Hubert Hurkacz po zwycięstwie nad Marcosem Gironem awansował do czwartej rundy tenisowego turnieju rangi 1000 w Rzymie

Łukasz Konstanty
Hubert Hurkacz. Zdjęcie ilustracyjne.
Hubert Hurkacz. Zdjęcie ilustracyjne. Fot. Mutsu Kawamori/Aflo Images/East News
Hubert Hurkacz odniósł drugie zwycięstwo podczas odbywającego się w Rzymie tenisowego turnieju rangi 1000. W poniedziałek nasz jedyny singlista biorący udział w zmaganiach ograł Amerykanina Marcosa Girona 6:3, 1:6, 6:1 i wywalczył awans do czwartej rundy.

Korzystny bilans spotkań

Najlepszemu polskiemu tenisiście jak na razie towarzyszy w stolicy Włoch szczęście. W pierwszym meczu (druga runda) mierzył się z Hiszpanem Pedro Martinezem, w drugim z Amerykaninem Gironem. Obydwu zawodników łączy fakt, że do tej pory ani razu nie wygrali z Polakiem.

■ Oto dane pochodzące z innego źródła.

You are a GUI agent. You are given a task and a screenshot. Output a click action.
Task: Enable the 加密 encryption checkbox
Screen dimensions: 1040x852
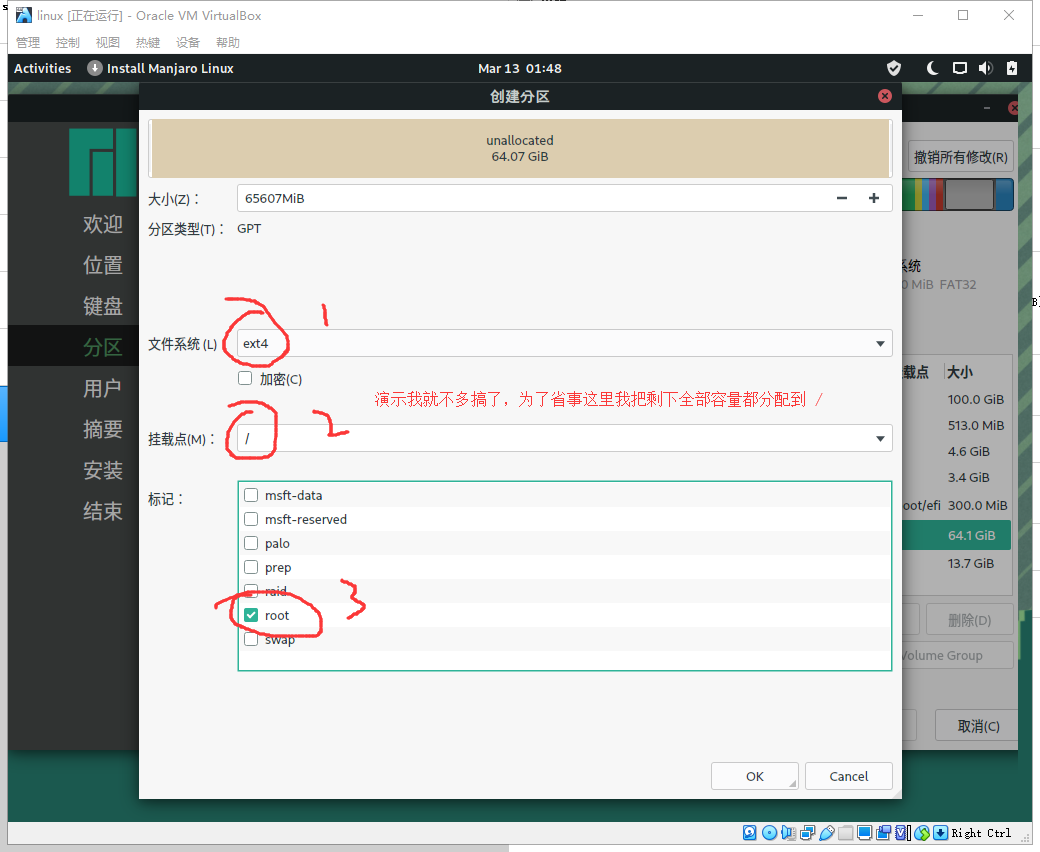[245, 379]
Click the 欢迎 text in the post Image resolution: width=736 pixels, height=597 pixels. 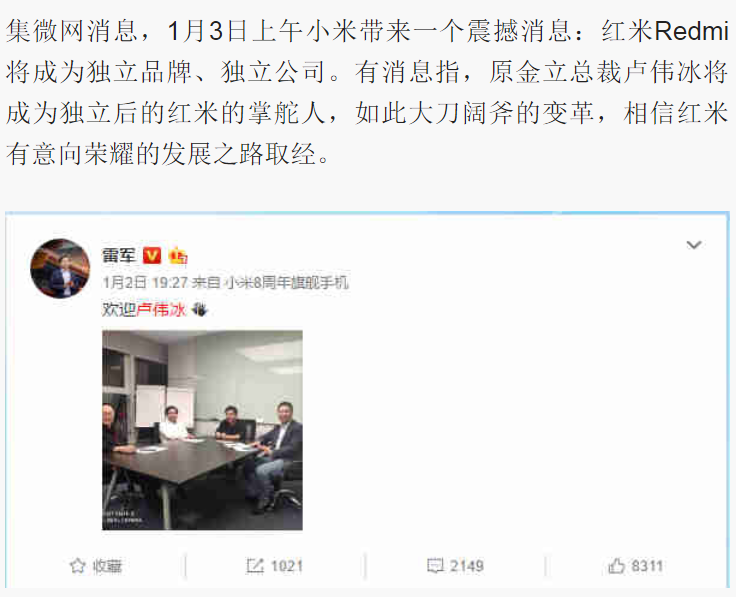coord(119,310)
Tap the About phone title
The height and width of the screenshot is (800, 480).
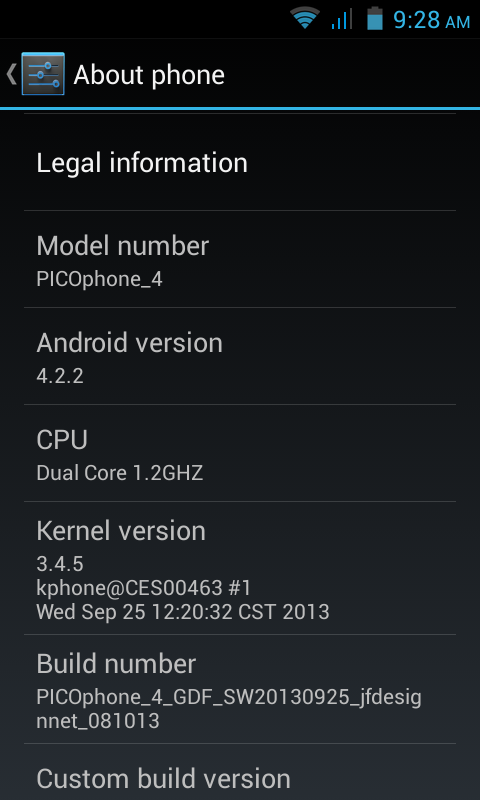[x=149, y=75]
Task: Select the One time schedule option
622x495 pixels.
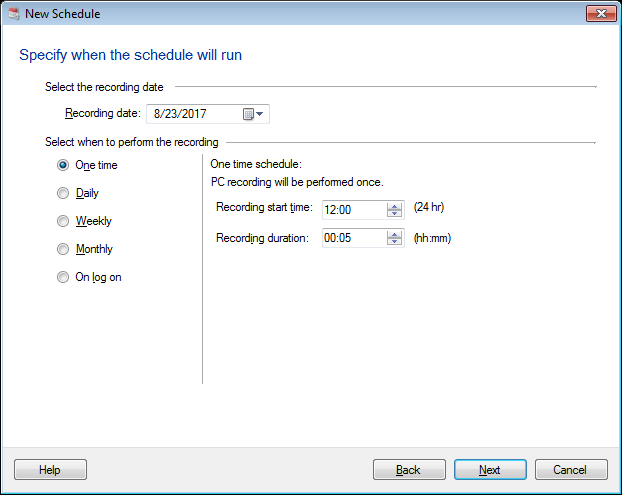Action: (64, 165)
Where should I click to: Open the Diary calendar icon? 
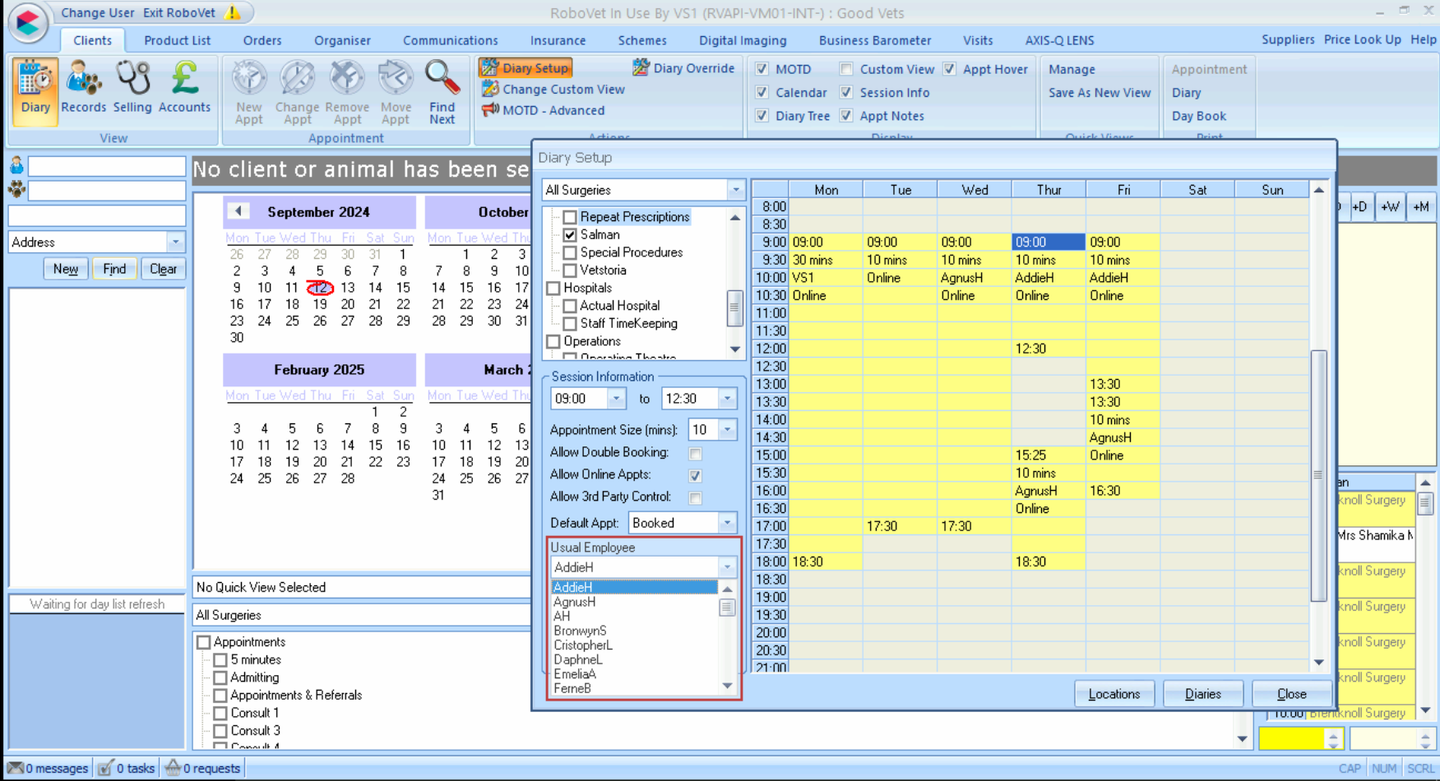33,90
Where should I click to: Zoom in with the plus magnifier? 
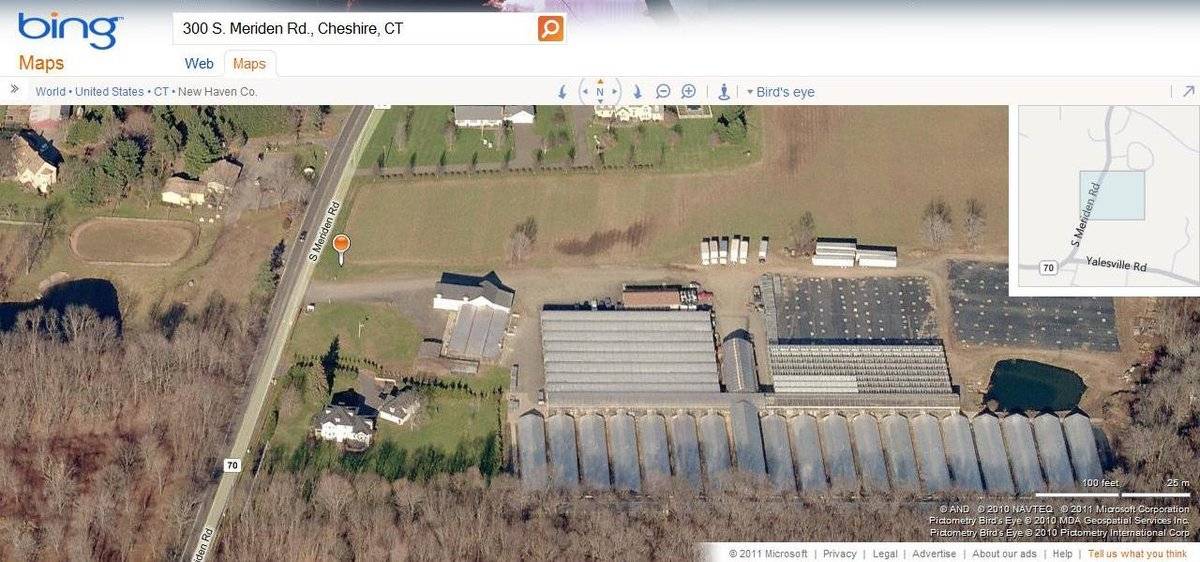coord(688,92)
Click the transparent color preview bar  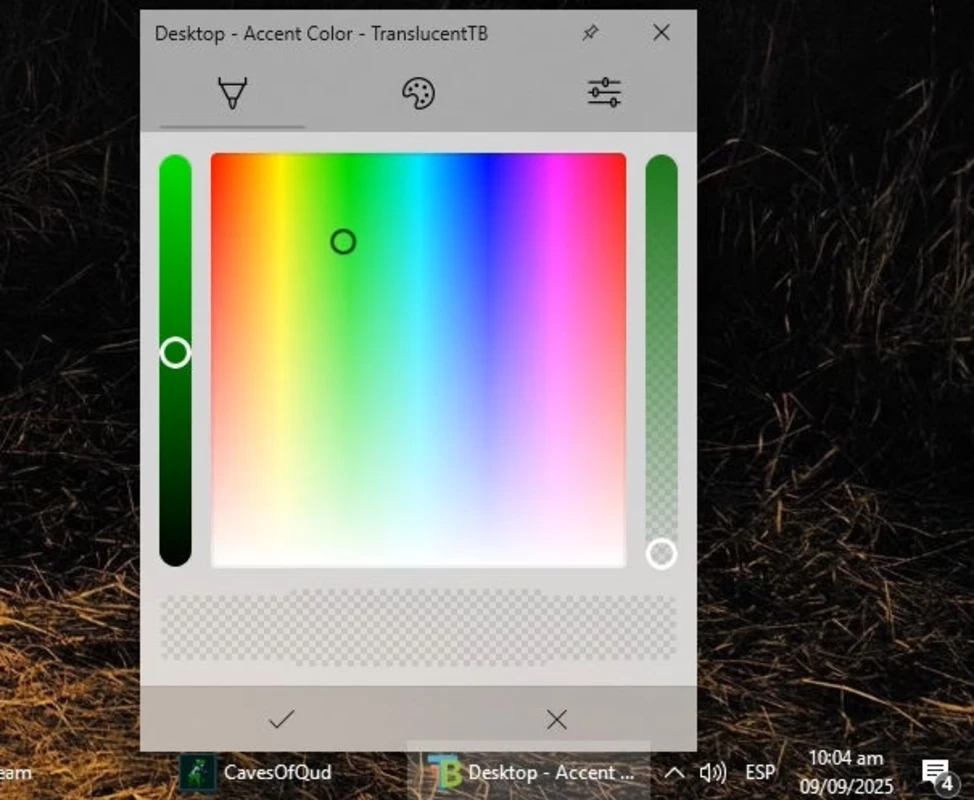coord(418,628)
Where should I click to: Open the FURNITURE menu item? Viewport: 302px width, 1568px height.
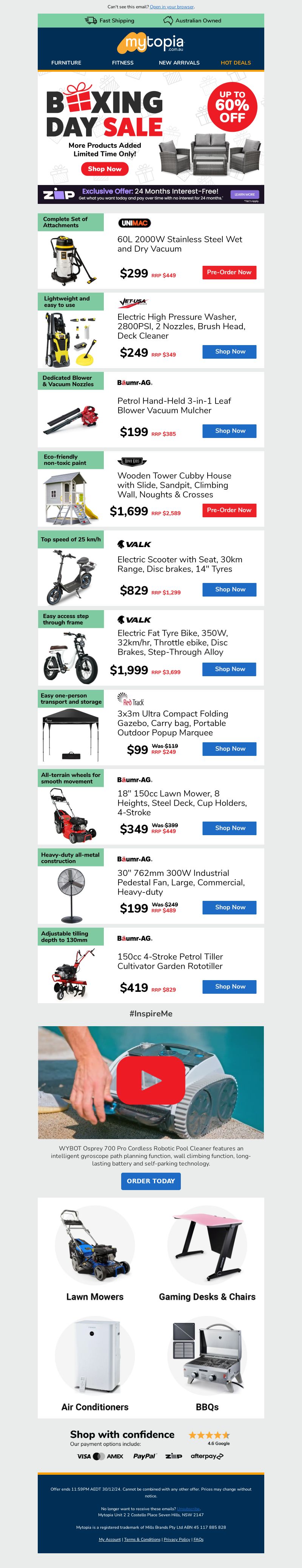tap(66, 63)
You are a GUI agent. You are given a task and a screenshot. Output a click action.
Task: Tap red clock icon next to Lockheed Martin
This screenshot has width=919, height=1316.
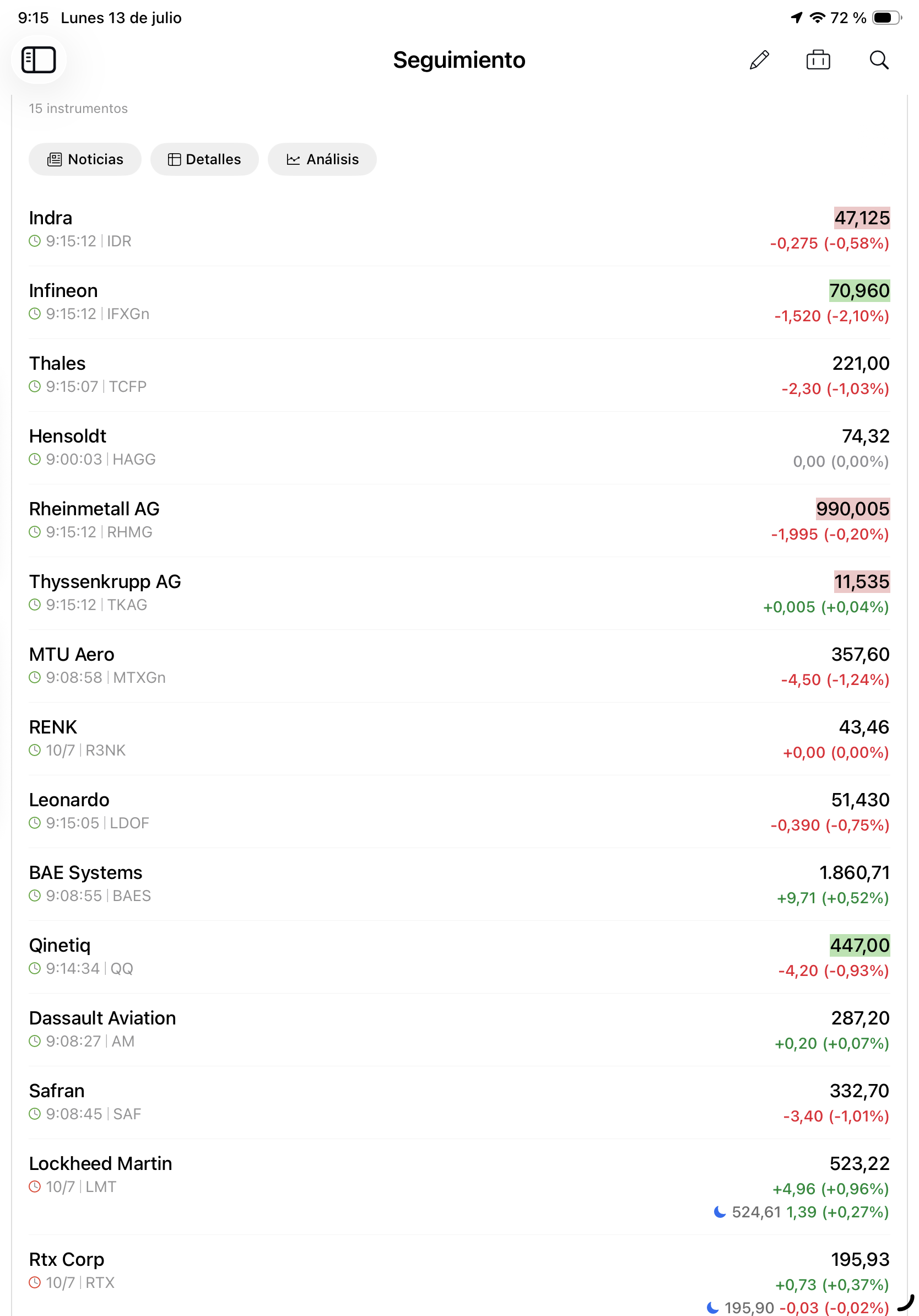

Po losowaniu turniejowej drabinki wydawało się, że jeśli Hurkacz wystąpi w 1/16 finału, naprzeciwko niego stanie inny tenisista zza oceanu - Taylor Fritz. Klasyfikowany na czwartym miejscu w światowym rankingu zawodnik nieoczekiwanie przegrał jednak w dwóch setach (6:7, 6:7) z notowanym na 45. pozycji niespełna 32-letnim rodakiem.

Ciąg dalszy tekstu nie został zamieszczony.